こうした諸現象は、「我思う、ゆえに我あり」というデカルト以来の理性主義、そしてヘーゲルで頂点を極めた絶対知に象徴される理性中心の西洋哲学全体の終焉と見ることもできる。

もちろん、モノに着目する西洋哲学の新たな潮流、思弁的転回は、ある意味で西洋哲学が自ら行き詰まりを突破するための模索としてとらえられる。それ自体は注目に値する動きであり、今後も議論が発展していくだろう。

しかし残念ながら、すでに多くの知識人たちが指摘し始めているように、それだけでは足りないのだ。思弁的転回だけでは、この複雑怪奇な時代状況を規定するまでには至らない。

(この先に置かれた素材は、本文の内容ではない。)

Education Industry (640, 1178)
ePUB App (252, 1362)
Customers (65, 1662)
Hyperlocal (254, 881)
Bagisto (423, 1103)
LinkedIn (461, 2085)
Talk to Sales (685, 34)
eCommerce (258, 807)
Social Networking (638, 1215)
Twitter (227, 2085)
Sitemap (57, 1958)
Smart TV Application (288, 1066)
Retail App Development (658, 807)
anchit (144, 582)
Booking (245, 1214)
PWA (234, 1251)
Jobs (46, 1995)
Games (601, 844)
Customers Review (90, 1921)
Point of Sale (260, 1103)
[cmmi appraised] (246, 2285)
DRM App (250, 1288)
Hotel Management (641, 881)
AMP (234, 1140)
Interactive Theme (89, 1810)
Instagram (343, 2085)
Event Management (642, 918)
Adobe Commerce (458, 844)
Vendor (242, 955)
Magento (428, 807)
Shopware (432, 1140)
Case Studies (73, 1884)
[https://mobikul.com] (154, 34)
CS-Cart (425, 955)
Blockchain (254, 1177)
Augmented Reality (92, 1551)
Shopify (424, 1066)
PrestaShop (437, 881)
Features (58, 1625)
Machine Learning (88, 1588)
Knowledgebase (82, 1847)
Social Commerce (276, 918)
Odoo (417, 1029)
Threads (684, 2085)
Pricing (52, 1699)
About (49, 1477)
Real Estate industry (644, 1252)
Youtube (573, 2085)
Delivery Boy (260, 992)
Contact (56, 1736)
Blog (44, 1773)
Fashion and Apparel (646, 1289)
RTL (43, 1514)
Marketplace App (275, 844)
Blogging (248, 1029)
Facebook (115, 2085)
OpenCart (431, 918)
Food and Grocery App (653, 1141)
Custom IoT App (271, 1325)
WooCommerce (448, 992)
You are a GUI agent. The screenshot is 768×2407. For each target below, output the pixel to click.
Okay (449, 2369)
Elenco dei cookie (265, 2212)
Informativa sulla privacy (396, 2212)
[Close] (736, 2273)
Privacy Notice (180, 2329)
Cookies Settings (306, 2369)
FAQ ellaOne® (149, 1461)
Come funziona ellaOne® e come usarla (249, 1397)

だとすると、何が時代を規定する物差したりうるのか? それはまさにこれまで述べてきた脱理性主義的な現象すべてである。つまり、従来の理性主義にとって代わろうとしている脱理性主義の多層的な知が、全体として時代を規定しようとしているのだ。

具体的には、感情、モノ、テクノロジー、共同性の四つの知を指すわけだが、これは単に複数の視点があるというだけではない。そうではなくて、この四つの知がそれぞれ重要な「項」としてあって、それらが「多項式」のように連接することによって、あたかも一つの多層な知を形成しているのである。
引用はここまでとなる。